Si vas a ese pueblo verás los meandros del arroyo, las tablas de limo tiradas a cordel para sembrar hortalizas, las viñas en los ruedos y los olivos adornando la carretera. El paisaje del pueblo lo agranda todo; agranda el sentimiento de pueblo, de país y de lo que representa el esfuerzo. Las líneas de sus montes son los rasgos de su rostro. Cuando yo vivía allí su geografía me enseñaba más que su maravillosa historia. En ese pueblo, mi pueblo, sentía a sus hombres y mujeres del barrio, los trabajos del campo, el placer de vivir. Había cosas que reconfortaban mi corazón y cosas que le hacían encogerse, que ahora no es momento de contar.
Con frecuencia he vuelto al lugar donde nací, he subido a su Almedina, paseado por ella. Entré una vez en la casa de un artista y en su casa he vuelto a vivir al contemplar de nuevo su modo de vivir en las imágenes proyectadas en la Filmoteca de Andalucía, sita junto a la Catedral de Córdoba. En esa casa vive Paco Ariza, maestro pintor, laureado escultor, reconocido como hijo predilecto de Baena.
No he visto nunca una casa semejante, que a la par de ser pulcro taller es tienda de anticuario. Una tela por allá, pinceles y tubos desparramados por acá y un caballete para pintar. Hay lámparas, quinqués, vitrinas y sobre todo una ventana por la que penetra la luminosidad que vivifica al artista. Santuario de mil objetos de trabajo sorprendente y admirable, la casa fue comprada para transformarse en mansión, taller, convento, cielo.
Ha hecho a su gusto su rincón para vivir; lo ha hecho economizando sacos de cemento y se ha transformado en arquitecto-albañil; escultor y cerrajero carpintero. La casa de Paco Ariza me parece capilla, museo, palacio almenado; una imagen que puede guiar una vida. Tocado sobre sus cabellos de plata con una curiosa gorra de aceitunero el artista tiene los ojos pequeños de tanto pintar, la tez de hombre bueno cubierta de una barba blanca y la alegría de ser abuelo cuando enseña a pintar a una niña pequeña a la que contempla embobado. Pasea por su casa con placidez y aire de melancolía. De pequeño jugaba con el barro y de mayor lo amasó para al barro darle vida.
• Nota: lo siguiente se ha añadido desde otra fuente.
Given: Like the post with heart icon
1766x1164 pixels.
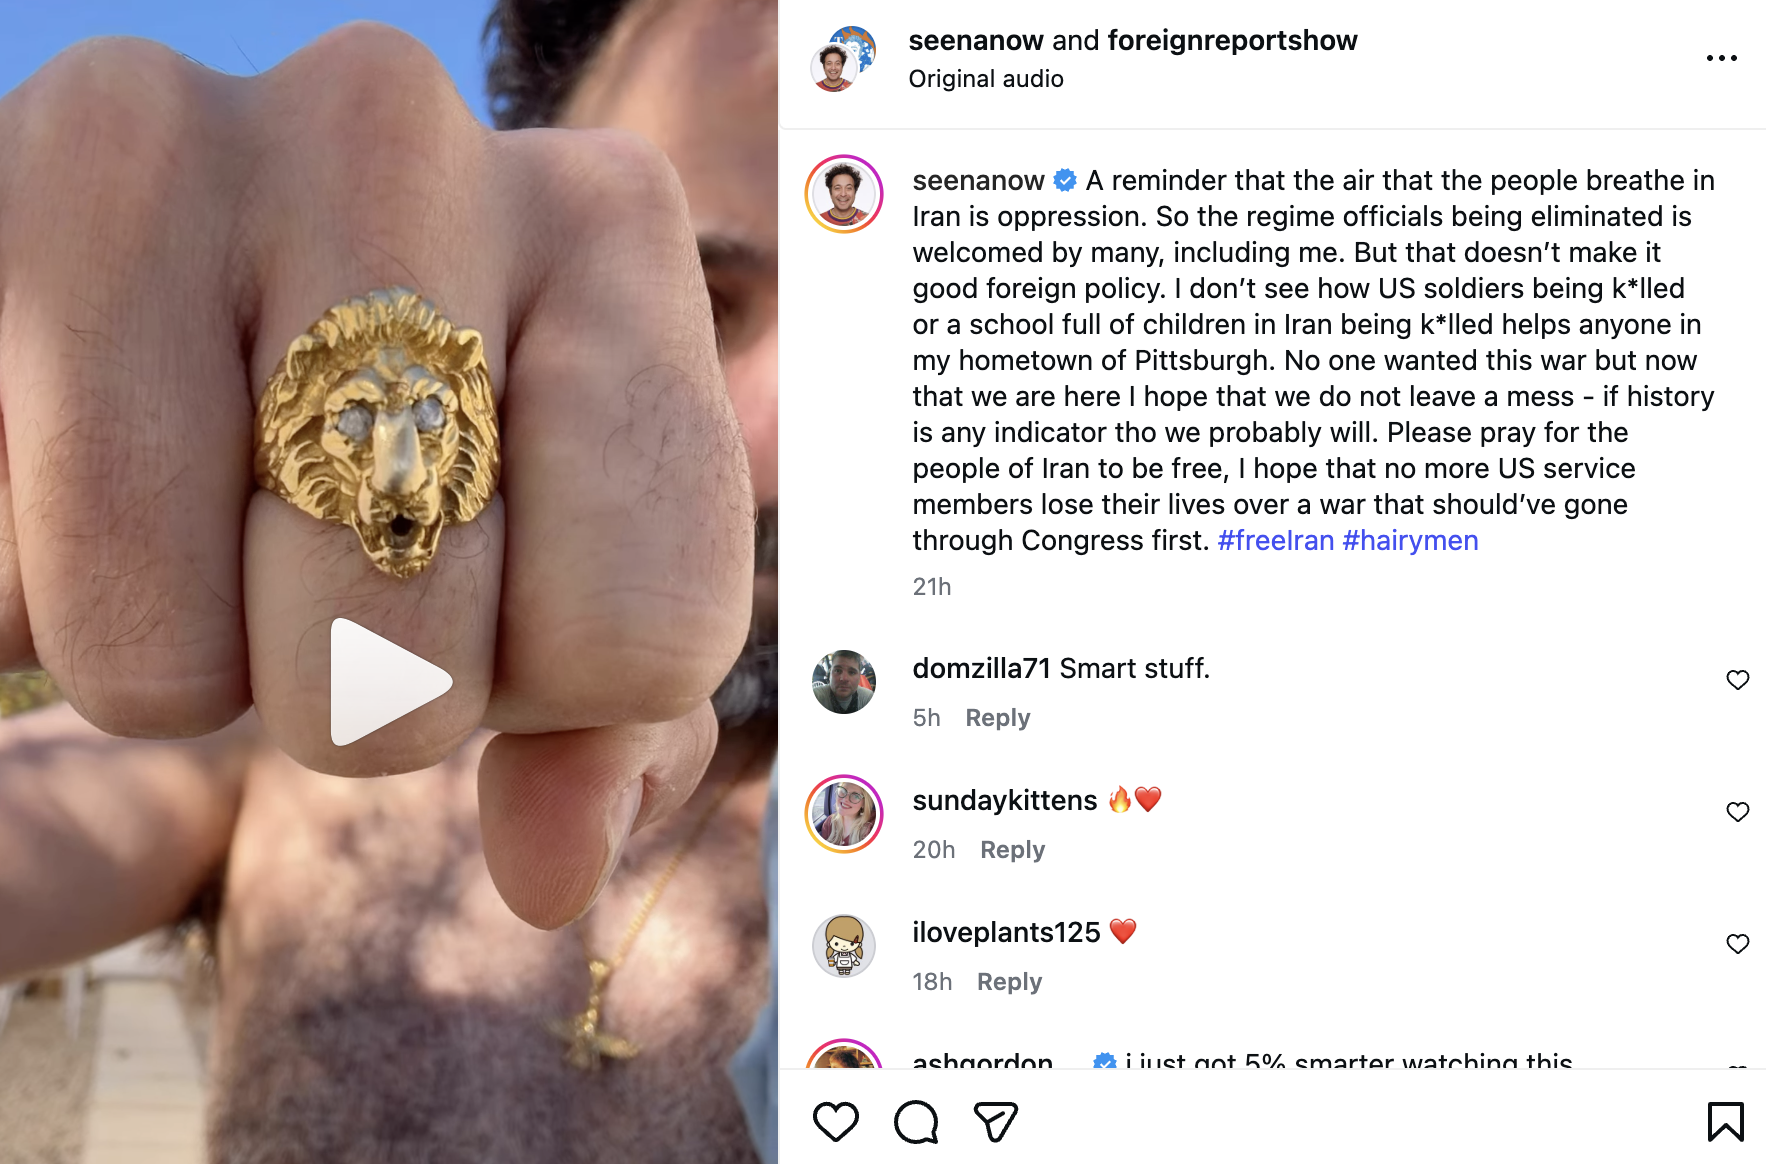Looking at the screenshot, I should (x=835, y=1121).
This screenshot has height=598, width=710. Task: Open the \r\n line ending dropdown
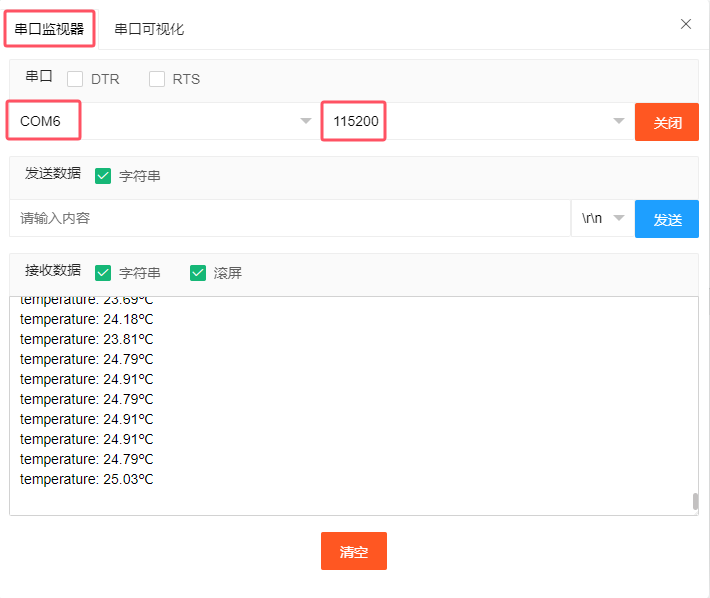tap(602, 218)
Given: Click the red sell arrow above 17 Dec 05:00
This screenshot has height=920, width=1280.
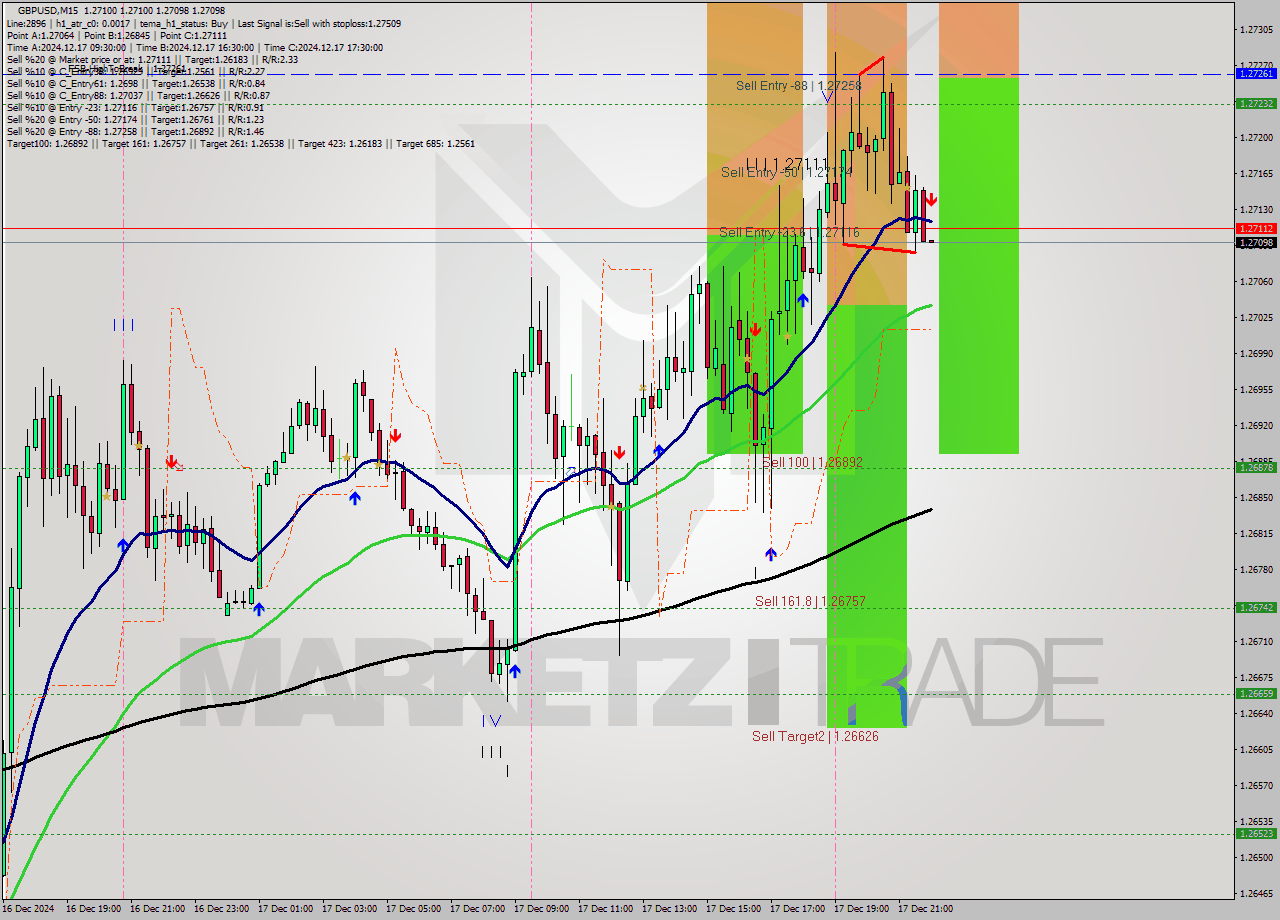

Mucha modestia, buena voluntad y ardiente pasión ofrece Paco Ariza al dejarnos penetrar en su casa de la Almedina y en su rincón, cerca del Guadajoz. Lugares, ambos, maravillosos, como frutos del azar o de obsesiones fortuitas. Siguen sus ojillos vibrantes de visionario, que persiguen sus propias imágenes. En las paredes de su molino maduran artísticamente colgados los capachos de la molienda de aceitunas que se hacen obra de arte por la bondad cuidadosa y las exigencias del artista.
Para Paco Ariza tiempo y fatiga no cuentan ya; hay una especie de heroísmo en querer hacerlo todo para sí y guardarlo en su casa de la Almedina, en la plaza del Ayuntamiento o en la explanada de Guadalupe. Me maravilla cómo es posible que sus manos y su vista sigan rindiendo a sus setenta y cinco años. Se ha esforzado tanto que ha sido capaz de hacer lo difícil bello.
Él se ha impuesto la más ardua tarea. Su pueblo no lo ha hecho alcalde; lo ha dignificado muchos mas dándole el honor de hijo predilecto.